If by "outgrow" you mean you want to improve concurrent read/write performance, availability, and throughput via replication, then I would -- personally, for peace of mind and ease -- look at just buying a managed RDBMS from someone with predictable pricing and using that. Buy PlanetScale, Aurora, Neon, CockroachDB Cloud, etc and let them handle it. PlanetScale and Aurora in particular have plans that let you fix the I/O costs and only pay for compute and storage, which is pretty attractive. They also use standard MySQL/Postgres, so you can migrate in/out to other providers later. It does mean you must spend time on the migration though, and spend time understanding the implications of your new storage choice (latency, failure modes, etc.)

If you just want peace of mind and better disaster handling, and your current uptime, concurrent workload split, and performance is fine -- maybe your hosting provider eats it for an hour or two and you don't want to be hamstrung -- I would suggest just using a tool like Litestream, replicating the DB to S3, and setting up a hot standby server in some alternative region that you can fail over to and that actively synchronizes the working set. Always keep them up to date with deployment automation. Set up some alerting, and if a failure happens, terminate the main instance with prejudice, let the replica catch up by replaying any latest changes, and reorient your load balancer to point to it (Cloudflare tunnels are a good low-tech solution you could use to do that.) This might imply a small downtime window for the hot failover. For bonus points, you can automate this whole task, and actively perform it regularly, swapping between servers on regular cadence -- thus turning the design from having a primary/standby to simply having two interchangeable systems that swap roles.

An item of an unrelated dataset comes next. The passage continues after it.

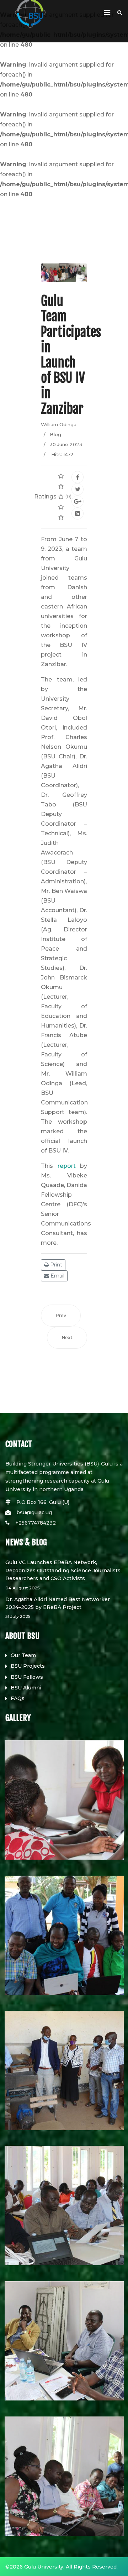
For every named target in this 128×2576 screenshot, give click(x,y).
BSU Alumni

And then you have good confidence in hot-failover disaster recovery. e.g. just do this whole dance every week on Monday at 1am UTC, and you can have confidence it works and will stay working.

I do not know what other architectural constraints you might have. These are just suggestions. Good luck!

robertlagrant · on Oct 27, 2023

I know it's heresy, but could you defer the decision by sharding? E.g. customers with an email that hashes to a positive number goes to instance A; others to instance B. That might buy you some time.

simonw · on Oct 27, 2023

Can you throw more RAM and CPU at the problem instead?

binwiederhier · on Oct 27, 2023

I have and it works really well. This is less about SQLite not being able to handle it -- because it does -- and more about reliability and availability of the overall system. I don't want one server being down to affect the entire system.

JohnnyGault · on Oct 27, 2023

https://github.com/maxpert/marmot is SQLite replication thats eventually consistent and doesnt require a master server.

binwiederhier · on Oct 27, 2023

Fascinating, thanks. I'll check it out.

yawaramin · on Oct 27, 2023

Congrats, that's a great position to be in.

DANmode · on Oct 27, 2023

> some SQLite-replication thing

This feels like an uncharitable interpretation of the maturity of projects like LiteFS/rqlite/dqlite.

binwiederhier · on Oct 27, 2023

The vagueness of this comment and its perceived derogatory nature is merely a result of my ignorance around these technologies. It was not meant the way you perceived it.

That said, I looked at 2/3 a while ago:

- rqlite looks great and mature, though it has a HTTP interface, so I'll need to rewrite my database layer anyway to use it. At that point might as well to Postgres

- dqlite seemed like a failed Canonical experiment to me last time I checked, but looking again I think I may have had the wrong impression.

mharig · on Oct 28, 2023

There is also Litestream.

And: the SQLite homepage runs on - guess it. Maybe they have some doc/blog describing how they manage their traffic.